Low performance loading from parquet file #13395

alephonea · 2025-08-29T07:49:07Z

alephonea
Aug 29, 2025

Hello,

I tested spark-rapids against synthetic TPCH dataset, and noticed that the performance isn't great. Specifically, query time is
about 10 times higher compared to using CUDF directly on the same data.

Looking at the execution graph and logs, it seems that loading data from parquet files is an issue. Compared to using CUDF loader, reading parquet files, and decoding GPU buffers takes 10 times longer.
Input parquet files are fully cached in OS page cache.

I've instrumented code with some log lines, and found that decoding GPU representation is performed by ai.rapids.cudf.ParquetChunkReader. Calls to this class take about 2 seconds to copy and decode data necessary to TPCH query 1 (SF=20), compared to about 200ms for the CUDF loader.

Also, by instrumenting code I found that reading files is done by PerfIO.readToHostMemory(). All call to this library together take about 2 seconds to read 1.2GB of data - this is 10 times slower than expected when reading file data from OS page cache.

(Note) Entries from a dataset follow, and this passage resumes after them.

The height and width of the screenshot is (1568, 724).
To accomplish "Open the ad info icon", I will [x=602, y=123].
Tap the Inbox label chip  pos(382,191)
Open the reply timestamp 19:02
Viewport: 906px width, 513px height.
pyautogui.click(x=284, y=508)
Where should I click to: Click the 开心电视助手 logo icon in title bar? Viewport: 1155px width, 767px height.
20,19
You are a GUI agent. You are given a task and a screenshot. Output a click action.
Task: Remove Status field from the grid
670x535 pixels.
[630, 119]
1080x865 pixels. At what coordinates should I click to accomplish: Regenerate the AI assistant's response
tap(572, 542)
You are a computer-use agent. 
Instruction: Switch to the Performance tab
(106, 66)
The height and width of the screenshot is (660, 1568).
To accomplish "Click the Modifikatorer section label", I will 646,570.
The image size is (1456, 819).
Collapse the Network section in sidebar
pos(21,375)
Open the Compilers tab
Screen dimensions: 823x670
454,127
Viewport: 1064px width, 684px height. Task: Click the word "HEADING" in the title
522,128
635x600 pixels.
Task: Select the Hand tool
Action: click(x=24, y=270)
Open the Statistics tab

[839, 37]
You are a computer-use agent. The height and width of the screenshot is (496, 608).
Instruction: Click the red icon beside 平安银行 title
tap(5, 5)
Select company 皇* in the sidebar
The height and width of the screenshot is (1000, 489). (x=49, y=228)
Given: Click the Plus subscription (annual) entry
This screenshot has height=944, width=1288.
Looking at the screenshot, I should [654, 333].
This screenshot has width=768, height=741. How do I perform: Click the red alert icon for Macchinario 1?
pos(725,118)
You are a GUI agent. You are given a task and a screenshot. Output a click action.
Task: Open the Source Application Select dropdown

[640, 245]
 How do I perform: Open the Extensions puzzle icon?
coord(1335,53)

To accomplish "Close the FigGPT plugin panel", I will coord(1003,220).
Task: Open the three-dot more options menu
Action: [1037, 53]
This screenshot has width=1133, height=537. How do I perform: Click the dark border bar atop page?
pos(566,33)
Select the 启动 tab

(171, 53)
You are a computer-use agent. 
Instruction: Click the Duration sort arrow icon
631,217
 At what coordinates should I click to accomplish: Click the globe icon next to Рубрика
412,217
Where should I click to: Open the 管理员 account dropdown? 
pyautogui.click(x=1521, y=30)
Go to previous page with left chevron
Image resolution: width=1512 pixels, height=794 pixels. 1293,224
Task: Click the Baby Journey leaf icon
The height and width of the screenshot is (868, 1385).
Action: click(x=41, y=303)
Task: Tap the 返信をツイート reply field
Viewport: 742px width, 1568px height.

Do you know what could be the reason for such performance effects?

Here's the setup:

spark version 3.5.6
plugin is built from branch-25.08 using the following command:

$ mvn -Dbuildver=356 -DskipTests -Drat.skip=true -Dmaven.scaladoc.skip -Dmaven.scalastyle.skip=true package

Then, dist/target/rapids-4-spark_2.12-25.08.0-SNAPSHOT-cuda12.jar is provided to pyspark session that does the following:

    plugin_jar='spark-rapids/dist/target/rapids-4-spark_2.12-25.08.0-SNAPSHOT-cuda12.jar'
    conf = SparkConf() \
        .setAppName("TPC-H Queries") \
        .setMaster("spark://{}:7077".format(socket.gethostname())) \
        .set("spark.sql.adaptive.enabled", "true") \
        .set("spark.sql.adaptive.coalescePartitions.enabled", "true") \
        .set("spark.sql.files.maxPartitionBytes", '4g') \
        .set("spark.sql.files.maxPartitionNum", '1') \
        .set("spark.executor.extraClassPath", plugin_jar) \
        .set("spark.driver.extraClassPath", plugin_jar) \
        .set("spark.executor.resource.gpu.amount", "1") \
        .set("spark.executor.memory", "64g") \
        .set("spark.plugins", "com.nvidia.spark.SQLPlugin") \
        .set("spark.rapids.sql.format.parquet.reader.type", "PERFILE") \
        .set("spark.jars", args.plugin_jar)
    
    spark = SparkSession.builder \
        .config(conf=conf) \
        .getOrCreate()

    # Read a 4GB parquet file
    df = spark.read.parquet('/data/lineitem.parquet')
    df.createOrReplaceTempView('lineitem')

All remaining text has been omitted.